Frank y April Wheeler viven en Revolutionary Road, situada en un acomodado reparto de Connecticut, pero en sus vidas no hay nada que les devuelva sus ideales de jóvenes radicales, de cuando se conocieron en el barrio bohemio del West Village. La pareja ya tiene dos niños y el esposo pasa sus días como oficinista en la ciudad. Es April la que no ha renunciado a la fantasía de huir y empezar de nuevo en una buhardilla parisina.
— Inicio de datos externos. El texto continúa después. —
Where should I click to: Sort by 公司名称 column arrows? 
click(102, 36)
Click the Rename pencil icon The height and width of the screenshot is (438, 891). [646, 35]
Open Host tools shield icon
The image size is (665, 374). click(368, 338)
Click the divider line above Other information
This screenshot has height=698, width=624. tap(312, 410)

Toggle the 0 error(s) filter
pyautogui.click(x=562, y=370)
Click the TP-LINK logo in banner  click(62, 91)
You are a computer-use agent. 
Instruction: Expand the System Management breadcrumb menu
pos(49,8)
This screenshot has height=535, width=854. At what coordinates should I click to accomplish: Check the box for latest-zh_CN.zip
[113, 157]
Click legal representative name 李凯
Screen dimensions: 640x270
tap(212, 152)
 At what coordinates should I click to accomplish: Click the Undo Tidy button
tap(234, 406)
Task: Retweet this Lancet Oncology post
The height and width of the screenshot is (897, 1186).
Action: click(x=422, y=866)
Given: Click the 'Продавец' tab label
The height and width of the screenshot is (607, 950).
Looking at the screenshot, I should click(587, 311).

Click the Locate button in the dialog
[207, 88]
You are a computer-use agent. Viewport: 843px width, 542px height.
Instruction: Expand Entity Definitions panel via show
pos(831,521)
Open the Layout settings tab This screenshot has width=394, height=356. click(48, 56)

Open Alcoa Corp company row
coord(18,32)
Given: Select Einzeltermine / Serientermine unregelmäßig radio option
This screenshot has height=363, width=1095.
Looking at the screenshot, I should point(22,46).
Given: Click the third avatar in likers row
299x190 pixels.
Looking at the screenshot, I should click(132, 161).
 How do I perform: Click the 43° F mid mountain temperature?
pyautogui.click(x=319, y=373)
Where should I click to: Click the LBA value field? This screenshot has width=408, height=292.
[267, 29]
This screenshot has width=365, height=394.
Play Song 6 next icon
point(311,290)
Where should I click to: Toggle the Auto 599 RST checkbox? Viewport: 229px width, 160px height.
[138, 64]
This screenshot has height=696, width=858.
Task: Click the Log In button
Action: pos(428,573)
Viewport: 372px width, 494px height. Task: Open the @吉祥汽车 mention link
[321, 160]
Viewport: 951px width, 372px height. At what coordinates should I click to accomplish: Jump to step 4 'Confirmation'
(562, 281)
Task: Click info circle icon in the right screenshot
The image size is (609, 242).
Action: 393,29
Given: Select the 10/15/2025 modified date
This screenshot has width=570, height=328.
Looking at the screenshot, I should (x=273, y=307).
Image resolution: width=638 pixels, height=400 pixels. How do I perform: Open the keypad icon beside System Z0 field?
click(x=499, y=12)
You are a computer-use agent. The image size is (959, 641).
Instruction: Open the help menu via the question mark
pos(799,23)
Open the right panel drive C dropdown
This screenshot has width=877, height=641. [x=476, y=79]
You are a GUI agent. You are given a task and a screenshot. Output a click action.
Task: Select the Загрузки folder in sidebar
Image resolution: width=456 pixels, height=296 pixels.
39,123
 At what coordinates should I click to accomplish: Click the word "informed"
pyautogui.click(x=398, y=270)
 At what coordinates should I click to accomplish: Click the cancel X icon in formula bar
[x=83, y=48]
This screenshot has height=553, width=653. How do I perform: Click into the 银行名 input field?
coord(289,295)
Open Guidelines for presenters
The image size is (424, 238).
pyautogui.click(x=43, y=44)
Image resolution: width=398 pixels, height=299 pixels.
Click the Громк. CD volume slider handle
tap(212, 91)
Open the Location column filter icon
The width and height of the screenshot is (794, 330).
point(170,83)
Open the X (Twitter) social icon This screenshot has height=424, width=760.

En un artículo publicado en la revista The New Yorker el pasado mes de diciembre, el crítico James Wood señalaba que la novela es muy similar a Madame Bovary, salvo en la conclusión: mientras en la obra maestra de Flaubert tanto Emma como Charles Bovary tienen un trágico final, en la variante de Yates la gran perdedora es April, mientras que Frank sobrevive porque finalmente se adapta y encaja en el ámbito mediocre del que su mujer estaba dispuesta a fugarse incluso si le costaba la vida.
 
Si bien Richard Yates conecta con el espíritu de los relatos cortos en los que John Cheever diseccionaba sin piedad la América de los chalés habitados pero vacíos por dentro, con Revolutionary Road da una vuelta de tuerca y su diagnóstico rezuma la frialdad y la distancia del médico impasible ante el paciente agonizante. Tal vez porque los protagonistas de su novela están inspirados en su propia vida y en su matrimonio, el autor se muestra implacable con estos dos personajes, atrapados en una autopercepción engañosa que los coloca por encima de sus vecinos y semejantes, cuando en realidad no poseen ninguna cualidad extraordinaria que los haga merecedores de una existencia rica intelectual y vitalmente. Solamente el delirio bovariano de April alimenta la juvenil ilusión de que la vida está en otra parte, mientras que Frank, un impostor que en el fondo reconoce sus limitaciones, comprende que en París se descubrirían como dos turistas más: insignificantes y de paso.
 
La prosa de Richard Yates es directa y afilada como un estilete, emparentada con el tono limado y desnudo de la literatura contemporánea norteamericana y unida por la misión de desmontar el idilio de la casa en la pradera. Posiblemente se trata del leit motiv más repetido y frecuente en la narrativa de los últimos años, en la que el sentimiento de incomunicación y soledad agrieta y derrumba las paredes de las viviendas en la inmensa planicie de las barriadas. Pensemos en una novela más reciente como La tormenta de hielo (1994), de Rick Moody, que también transcurre en Connecticut, símbolo favorito del angst existencial que palpita en los suburbios. Pero años antes Richard Yates se erigió como precursor de esta demolición interior, conduciéndonos por el tortuoso sendero de una calle sin salida llamada Revolutionary Road.
 
 
RICHARD YATES: VÍA REVOLUCIONARIA. Alfaguara (Madrid), 2008, 400 páginas.